A convention organizer for the party went up to the section and assured Holmes that room will be made for the entire delegation.
Holmes and others had a long and unexpected wait to get into the Pepsi Center on Sunday because of a protest march that snaked through downtown Denver to the center.
Photo by Associated Press
The protesters had a lot on their minds and signs including the war in Iraq (against) and world trade (also against) and corporate media (again, against).
A huge line of delegates and media representatives (including this blog’s author) were forced to wait until the procession passed before the police _ and there’s a small army of them around the center _ were allowed through security and into the center.

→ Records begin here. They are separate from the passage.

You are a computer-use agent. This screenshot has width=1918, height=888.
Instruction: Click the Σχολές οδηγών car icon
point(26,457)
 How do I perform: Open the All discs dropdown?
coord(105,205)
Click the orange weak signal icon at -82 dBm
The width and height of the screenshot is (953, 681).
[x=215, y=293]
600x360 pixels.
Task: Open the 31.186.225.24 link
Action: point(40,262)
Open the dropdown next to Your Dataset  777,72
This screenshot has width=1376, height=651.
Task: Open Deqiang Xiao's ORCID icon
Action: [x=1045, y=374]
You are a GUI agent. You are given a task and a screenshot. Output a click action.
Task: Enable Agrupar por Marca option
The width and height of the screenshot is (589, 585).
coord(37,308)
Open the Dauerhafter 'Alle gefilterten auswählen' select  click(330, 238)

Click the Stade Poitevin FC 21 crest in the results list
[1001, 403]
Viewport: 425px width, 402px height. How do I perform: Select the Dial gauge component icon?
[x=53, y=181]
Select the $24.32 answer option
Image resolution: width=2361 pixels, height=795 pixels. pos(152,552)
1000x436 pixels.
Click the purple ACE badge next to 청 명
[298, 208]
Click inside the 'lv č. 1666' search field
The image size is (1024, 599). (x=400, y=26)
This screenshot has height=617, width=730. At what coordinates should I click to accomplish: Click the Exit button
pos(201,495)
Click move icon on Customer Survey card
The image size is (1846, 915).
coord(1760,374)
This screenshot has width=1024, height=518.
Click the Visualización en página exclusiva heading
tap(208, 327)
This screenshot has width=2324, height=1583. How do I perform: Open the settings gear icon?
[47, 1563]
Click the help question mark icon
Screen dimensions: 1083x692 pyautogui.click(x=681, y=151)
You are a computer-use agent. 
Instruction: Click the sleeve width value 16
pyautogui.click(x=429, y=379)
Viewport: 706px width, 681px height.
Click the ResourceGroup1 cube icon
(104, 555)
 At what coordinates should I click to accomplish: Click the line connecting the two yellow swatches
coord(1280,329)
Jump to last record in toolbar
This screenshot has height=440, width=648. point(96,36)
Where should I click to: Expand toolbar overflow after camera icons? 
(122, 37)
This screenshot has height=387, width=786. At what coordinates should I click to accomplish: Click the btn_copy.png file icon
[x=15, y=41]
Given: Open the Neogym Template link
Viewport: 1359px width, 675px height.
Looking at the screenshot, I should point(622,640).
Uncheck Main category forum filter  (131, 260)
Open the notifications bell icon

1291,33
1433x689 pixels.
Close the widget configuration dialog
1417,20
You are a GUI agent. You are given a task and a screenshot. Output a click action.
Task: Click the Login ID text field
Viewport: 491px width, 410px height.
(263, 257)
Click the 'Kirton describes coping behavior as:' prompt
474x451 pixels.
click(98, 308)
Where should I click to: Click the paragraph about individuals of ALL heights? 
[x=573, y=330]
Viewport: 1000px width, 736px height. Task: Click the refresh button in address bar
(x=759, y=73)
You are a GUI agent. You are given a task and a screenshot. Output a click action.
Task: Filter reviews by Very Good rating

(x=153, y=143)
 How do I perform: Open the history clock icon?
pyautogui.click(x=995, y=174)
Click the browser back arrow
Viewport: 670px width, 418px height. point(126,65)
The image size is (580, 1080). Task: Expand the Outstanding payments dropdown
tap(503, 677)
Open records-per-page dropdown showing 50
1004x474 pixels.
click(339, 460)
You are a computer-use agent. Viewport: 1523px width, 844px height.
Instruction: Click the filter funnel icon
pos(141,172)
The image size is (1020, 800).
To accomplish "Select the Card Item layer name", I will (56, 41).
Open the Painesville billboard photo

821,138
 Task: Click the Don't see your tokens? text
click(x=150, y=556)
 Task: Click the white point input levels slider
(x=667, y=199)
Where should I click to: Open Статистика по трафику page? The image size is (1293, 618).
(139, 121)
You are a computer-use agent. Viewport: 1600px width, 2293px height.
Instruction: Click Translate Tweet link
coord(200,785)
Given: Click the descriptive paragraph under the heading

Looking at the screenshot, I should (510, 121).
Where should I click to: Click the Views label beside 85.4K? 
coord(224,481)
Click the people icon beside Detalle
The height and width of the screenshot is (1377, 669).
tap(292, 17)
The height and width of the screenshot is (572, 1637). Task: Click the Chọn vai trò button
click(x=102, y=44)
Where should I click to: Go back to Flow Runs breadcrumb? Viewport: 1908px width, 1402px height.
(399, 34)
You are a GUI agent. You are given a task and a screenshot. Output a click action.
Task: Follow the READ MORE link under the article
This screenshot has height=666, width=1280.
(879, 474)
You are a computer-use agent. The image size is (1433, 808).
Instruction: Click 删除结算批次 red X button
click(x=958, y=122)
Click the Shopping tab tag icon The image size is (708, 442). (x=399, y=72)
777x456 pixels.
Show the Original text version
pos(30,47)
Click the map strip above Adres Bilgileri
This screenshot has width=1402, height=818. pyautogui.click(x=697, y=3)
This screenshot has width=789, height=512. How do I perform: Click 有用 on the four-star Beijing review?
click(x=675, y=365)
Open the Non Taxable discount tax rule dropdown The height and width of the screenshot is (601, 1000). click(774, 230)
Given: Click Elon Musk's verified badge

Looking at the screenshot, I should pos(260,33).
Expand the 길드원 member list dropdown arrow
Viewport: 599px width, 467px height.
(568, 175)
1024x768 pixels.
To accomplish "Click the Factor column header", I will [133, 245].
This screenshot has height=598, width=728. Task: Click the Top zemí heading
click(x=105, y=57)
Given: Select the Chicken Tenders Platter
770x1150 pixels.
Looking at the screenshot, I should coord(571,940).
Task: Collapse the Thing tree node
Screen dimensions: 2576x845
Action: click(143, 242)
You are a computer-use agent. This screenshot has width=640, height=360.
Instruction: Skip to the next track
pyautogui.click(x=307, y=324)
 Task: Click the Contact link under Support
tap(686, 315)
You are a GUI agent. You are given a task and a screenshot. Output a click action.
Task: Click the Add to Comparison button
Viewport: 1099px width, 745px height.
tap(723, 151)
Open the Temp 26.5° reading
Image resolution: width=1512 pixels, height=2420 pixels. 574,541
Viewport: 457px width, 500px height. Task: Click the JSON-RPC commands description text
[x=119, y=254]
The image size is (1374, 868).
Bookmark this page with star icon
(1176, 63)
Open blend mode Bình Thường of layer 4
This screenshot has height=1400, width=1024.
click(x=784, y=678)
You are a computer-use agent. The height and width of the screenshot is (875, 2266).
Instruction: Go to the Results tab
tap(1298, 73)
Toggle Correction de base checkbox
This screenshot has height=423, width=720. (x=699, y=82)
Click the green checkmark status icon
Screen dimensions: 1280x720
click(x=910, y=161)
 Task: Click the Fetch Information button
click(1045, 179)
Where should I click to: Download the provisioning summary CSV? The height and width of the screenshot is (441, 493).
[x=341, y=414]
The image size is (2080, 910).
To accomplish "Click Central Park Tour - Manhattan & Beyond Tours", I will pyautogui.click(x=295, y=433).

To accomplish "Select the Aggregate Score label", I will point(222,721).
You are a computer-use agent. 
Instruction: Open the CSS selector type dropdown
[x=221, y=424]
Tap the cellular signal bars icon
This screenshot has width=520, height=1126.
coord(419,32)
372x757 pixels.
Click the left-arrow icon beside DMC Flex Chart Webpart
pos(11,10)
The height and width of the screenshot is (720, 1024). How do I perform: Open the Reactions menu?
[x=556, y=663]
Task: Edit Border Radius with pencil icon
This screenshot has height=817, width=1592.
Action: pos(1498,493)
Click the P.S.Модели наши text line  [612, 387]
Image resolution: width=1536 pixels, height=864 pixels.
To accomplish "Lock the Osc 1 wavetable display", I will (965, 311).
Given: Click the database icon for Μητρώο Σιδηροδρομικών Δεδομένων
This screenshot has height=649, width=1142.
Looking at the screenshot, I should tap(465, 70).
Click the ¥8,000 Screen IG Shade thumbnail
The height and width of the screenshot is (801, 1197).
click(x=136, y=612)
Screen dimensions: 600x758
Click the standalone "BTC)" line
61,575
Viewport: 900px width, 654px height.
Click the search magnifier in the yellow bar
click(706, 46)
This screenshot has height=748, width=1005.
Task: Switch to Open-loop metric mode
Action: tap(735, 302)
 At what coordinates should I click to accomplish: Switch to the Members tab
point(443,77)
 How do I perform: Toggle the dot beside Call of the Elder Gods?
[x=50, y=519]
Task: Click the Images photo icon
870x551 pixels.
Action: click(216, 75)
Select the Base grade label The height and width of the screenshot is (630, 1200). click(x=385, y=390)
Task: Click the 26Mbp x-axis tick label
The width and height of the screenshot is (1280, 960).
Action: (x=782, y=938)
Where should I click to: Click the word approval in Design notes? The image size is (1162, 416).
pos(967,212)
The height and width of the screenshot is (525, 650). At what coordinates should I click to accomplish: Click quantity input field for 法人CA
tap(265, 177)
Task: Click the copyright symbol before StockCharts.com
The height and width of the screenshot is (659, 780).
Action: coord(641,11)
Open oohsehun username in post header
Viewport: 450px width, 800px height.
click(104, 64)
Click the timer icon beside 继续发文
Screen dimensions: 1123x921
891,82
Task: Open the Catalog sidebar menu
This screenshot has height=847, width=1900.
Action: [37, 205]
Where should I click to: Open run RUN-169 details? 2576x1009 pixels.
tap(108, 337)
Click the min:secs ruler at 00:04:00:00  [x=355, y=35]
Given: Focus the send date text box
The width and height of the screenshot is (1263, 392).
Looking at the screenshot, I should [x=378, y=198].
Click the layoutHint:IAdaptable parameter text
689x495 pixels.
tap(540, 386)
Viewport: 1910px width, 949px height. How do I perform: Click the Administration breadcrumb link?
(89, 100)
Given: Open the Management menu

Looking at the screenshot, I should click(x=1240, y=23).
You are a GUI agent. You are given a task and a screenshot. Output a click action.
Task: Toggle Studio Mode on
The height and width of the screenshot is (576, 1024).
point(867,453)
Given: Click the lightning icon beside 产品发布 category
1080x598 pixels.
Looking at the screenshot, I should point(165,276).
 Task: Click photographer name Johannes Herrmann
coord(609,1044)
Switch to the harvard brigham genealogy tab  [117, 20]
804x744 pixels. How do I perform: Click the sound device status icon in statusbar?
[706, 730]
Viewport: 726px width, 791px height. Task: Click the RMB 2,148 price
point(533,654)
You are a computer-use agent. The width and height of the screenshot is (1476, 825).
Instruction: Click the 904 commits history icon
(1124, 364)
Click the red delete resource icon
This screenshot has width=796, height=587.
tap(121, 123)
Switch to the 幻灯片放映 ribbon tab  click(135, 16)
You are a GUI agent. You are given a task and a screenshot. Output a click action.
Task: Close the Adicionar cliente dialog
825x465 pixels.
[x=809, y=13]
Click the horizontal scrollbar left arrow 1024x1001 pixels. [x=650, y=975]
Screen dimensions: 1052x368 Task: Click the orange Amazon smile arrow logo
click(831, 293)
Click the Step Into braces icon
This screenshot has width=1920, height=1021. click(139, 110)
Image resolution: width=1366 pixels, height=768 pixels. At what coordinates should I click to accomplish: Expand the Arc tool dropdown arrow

Holmes said Sunday that he has been given only 35 extra tickets for Obama’s speech on Thursday at the football stadium. And this for a place that holds more than 75,000. He had requested 200 since a lot of Oklahomans who aren’t delegates want to attend the speech.
A lot of people are going to be very disappointed, he understated.
Many of the Oklahoma delegated used Sunday to shop or go sightseeing around Denver or attend activities related to the convention, including an Interfaith gathering. Sunday night, some of the delegates went to an event honoring New Orleans hosted by Democratic Party chief Howard Dean.